Peggy Woods (author) from Houston, Texas on July 12, 2011:

Thanks dahoglund for the compliment on the Crater Lake photo advertising another hub. It AND the entire article was stolen and published on another site at one time. After many complaints on my part, it was finally taken down. The nerve of some people!!!

Don A. Hoglund from Wisconsin Rapids on July 12, 2011:

That picture of Crater Lake is especially nice. I like the way you used the tree in the foreground.Up and awesome.

Peggy Woods (author) from Houston, Texas on July 12, 2011:

Hi Eiddwen,

Such a lovely comment! Glad you liked this hub about Hospital Rock. Will be showing you more of Sequoia in future hubs.

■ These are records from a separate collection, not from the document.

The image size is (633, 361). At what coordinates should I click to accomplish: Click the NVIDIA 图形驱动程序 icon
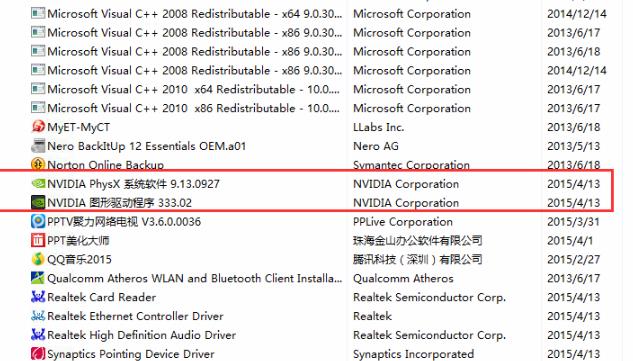(38, 202)
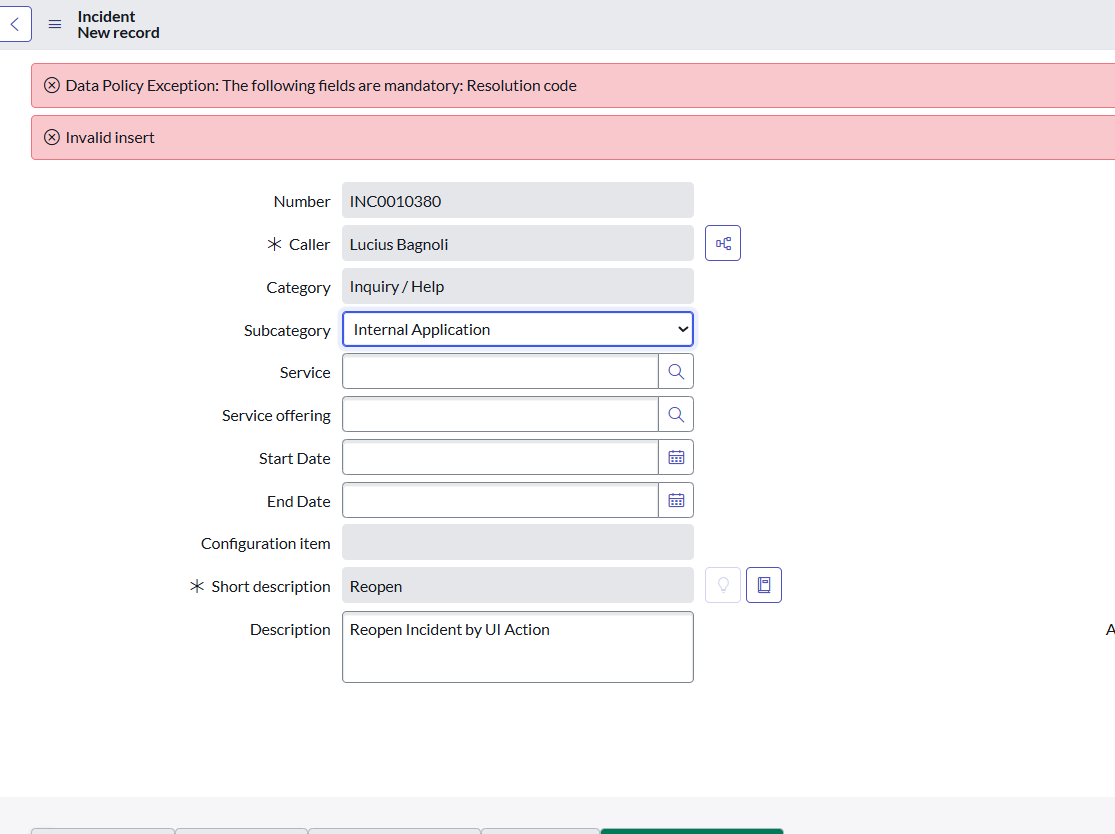Open Service lookup magnifier icon
The height and width of the screenshot is (834, 1115).
676,371
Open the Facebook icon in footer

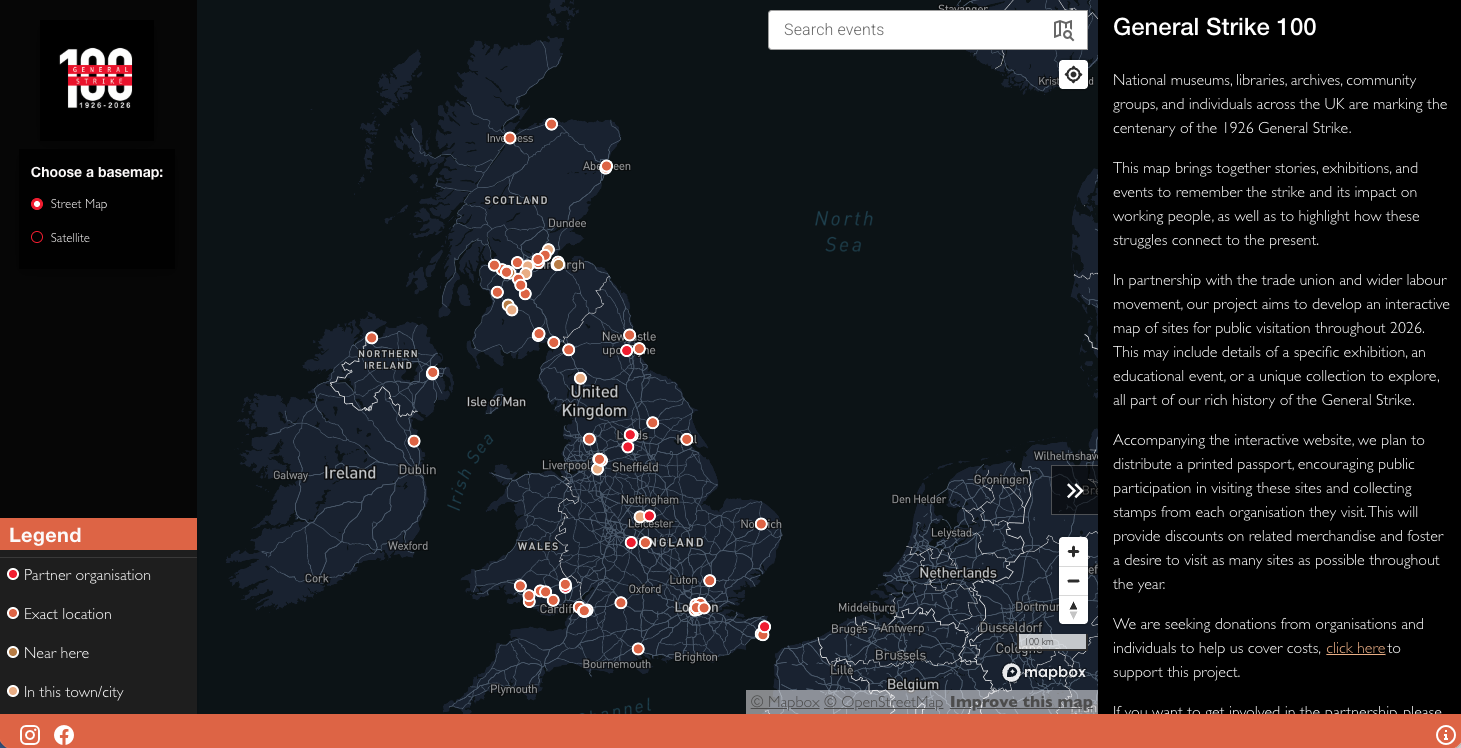point(64,735)
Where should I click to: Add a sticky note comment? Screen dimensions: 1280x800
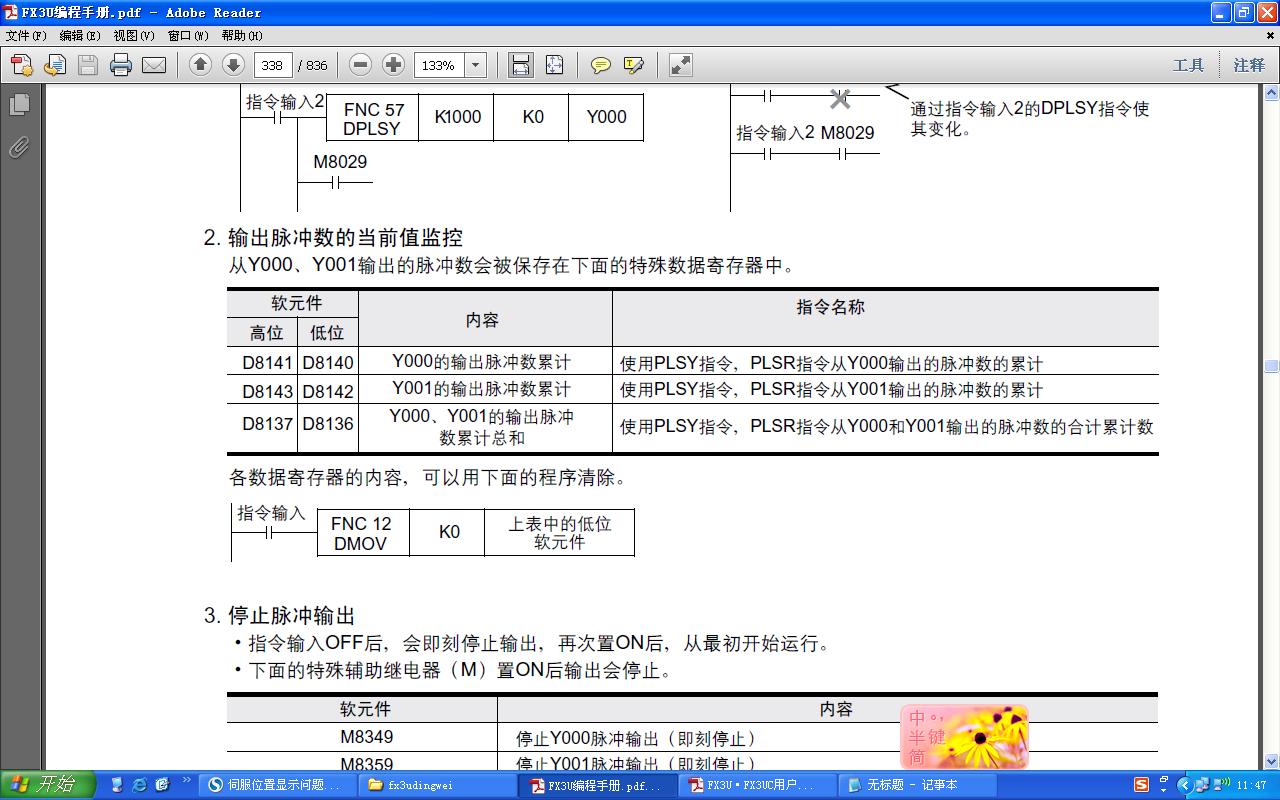pyautogui.click(x=600, y=65)
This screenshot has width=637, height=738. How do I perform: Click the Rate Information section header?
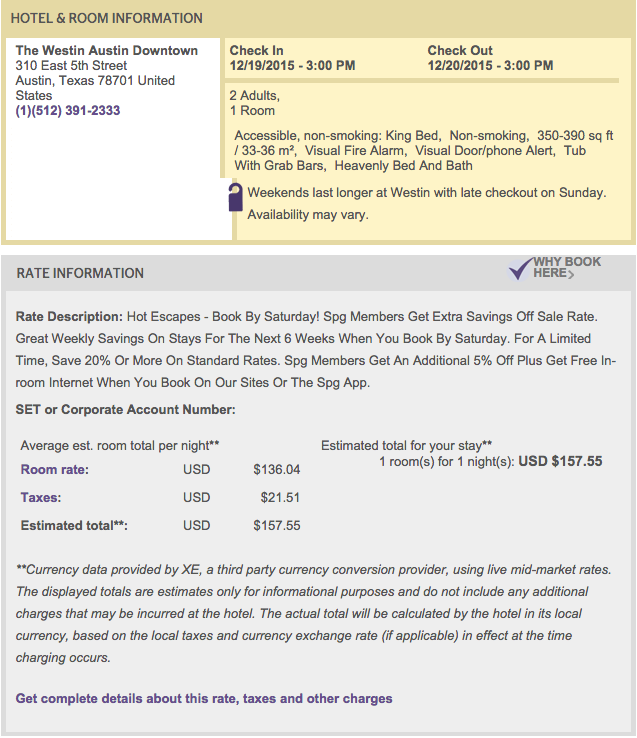[x=80, y=273]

Peggy Woods (author) from Houston, Texas on July 12, 2011:

Hello Happyboomernurse,

Hospital Rock is just a small area within the beautiful Sequoia National Park but one certainly worth visiting especially if it is time for a picnic lunch. What could be better than having a picnic in such a setting? Thanks for the first comment and votes up. :))

Eiddwen from Wales on July 12, 2011:

Simply beautiful and awesome Peggy !!

you have the art of breathing feelings into your words and combined with those amazing pictures .Wow !!!

Keep them coming and take care,

Eiddwen.

Gail Sobotkin from South Carolina on July 11, 2011:

Because of the beautiful photos and interesting facts about the region this hub felt like a guided tour of Hospital Rock. Thanks so much for sharing this information. Voted up, useful, awesome and beautiful.